Теперь, с Сириным, он, конечно, из лесу выйдет, ключи от машины целы, и, в общем, все обошлось, можно сказать, малой кровью: его не убили, не ограбили, пес нашелся. Но все это почему-то не приносило Павлову ни успокоения, ни радости. Женщина с седыми волосами над юным лицом потеряна для него навсегда – это он теперь чувствовал точно. Но, покопавшись в себе, Павлов вынужден был признать, что угнетает его не столько эта потеря, и даже не столько бредовое ночное видение, которому нет объяснения, сколько услышанный дикий диалог. От речей, до сих пор так и звучавших у него в ушах, ложилась на душу тоска, чем-то неуловимо напоминающая приступы его собственной. Точнее, его тоска казалась теперь лишь бледным списком с той, ее предчувствием или, правильней – прообразом. И это-то пугало Павлова больше всего, ибо какими-то неуловимыми нитями связывало его прошлую жизнь с нынешним приключением на острове. Потом он вспомнил и предупреждающий звонок Ольги, и уж совсем непонятное появление здесь Сирина. Нужно было увязать все эти события и чувства, если хотя бы не с точки зрения формальной логики, то интуитивно. Однако ничего у него не получалось ни так ни сяк.

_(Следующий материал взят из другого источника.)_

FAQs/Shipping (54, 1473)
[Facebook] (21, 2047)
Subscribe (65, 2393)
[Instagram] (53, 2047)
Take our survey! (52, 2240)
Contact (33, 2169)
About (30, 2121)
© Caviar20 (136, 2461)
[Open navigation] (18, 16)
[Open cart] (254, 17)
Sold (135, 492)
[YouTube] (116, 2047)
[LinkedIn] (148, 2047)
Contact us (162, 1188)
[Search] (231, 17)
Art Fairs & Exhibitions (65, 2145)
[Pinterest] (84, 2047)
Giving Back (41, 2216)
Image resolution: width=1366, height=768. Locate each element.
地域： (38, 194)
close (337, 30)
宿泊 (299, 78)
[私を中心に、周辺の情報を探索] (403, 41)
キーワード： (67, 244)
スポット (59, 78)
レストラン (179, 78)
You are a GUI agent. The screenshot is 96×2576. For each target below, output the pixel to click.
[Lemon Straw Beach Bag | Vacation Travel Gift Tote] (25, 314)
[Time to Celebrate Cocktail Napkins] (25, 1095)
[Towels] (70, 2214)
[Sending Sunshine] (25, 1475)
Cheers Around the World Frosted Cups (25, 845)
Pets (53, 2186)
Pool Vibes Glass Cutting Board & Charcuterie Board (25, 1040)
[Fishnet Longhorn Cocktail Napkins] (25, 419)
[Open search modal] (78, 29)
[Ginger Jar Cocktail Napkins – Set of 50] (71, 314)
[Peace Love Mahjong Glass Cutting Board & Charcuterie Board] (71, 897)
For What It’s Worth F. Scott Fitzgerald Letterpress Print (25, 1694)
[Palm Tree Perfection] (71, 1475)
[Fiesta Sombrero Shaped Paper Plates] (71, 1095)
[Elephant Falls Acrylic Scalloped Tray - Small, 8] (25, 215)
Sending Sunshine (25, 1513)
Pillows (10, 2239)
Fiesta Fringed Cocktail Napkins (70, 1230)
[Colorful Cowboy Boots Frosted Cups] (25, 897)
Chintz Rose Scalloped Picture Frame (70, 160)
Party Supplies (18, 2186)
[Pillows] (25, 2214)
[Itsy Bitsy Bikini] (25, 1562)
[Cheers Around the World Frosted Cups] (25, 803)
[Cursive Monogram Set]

Спать опять подозрительно не хотелось, утро разгоралось отличное, и Павлов решил сменить тактику: вместо отвлеченных умствований попробовать целиком погрузиться в действия практические. Надо найти лодку, на которой он сюда добрался, и прошарить реку в поисках острова. В реальности лодки он почему-то не сомневался; он помнил ее запах и ощущение влажной древесины. Оставалось только дождаться, когда туман окончательно рассеется.
Сняв ремень с джинсов и на всякий случай взяв на него возмущенного таким унижением Сирина, Павлов пошел по топкому берегу сначала против течения на север, а потом по течению – к югу. В паре километров он действительно обнаружил увязшую в иле лодку, вздохнул с облегчением, запрыгнул в нее, но Сирин вдруг почему-то уперся всеми четырьмя лапами. Павлов попытался погрузить его, взяв в охапку, но пес сначала злобно огрызнулся, показав четырехсантиметровые клыки, а потом отскочил и протяжно завыл. Любому нормальному человеку становится не по себе от первобытного звука звериного воя, который против воли возвращает его к пугливому животному в самом себе, – а Павлова и так со всех сторон окружали одни малоприятные загадки. Он зажал уши, но на глаза ему вовремя попала лодочная цепь, и, не рискуя хлипким ремнем, он ею привязал Сирина к ближайшему дереву.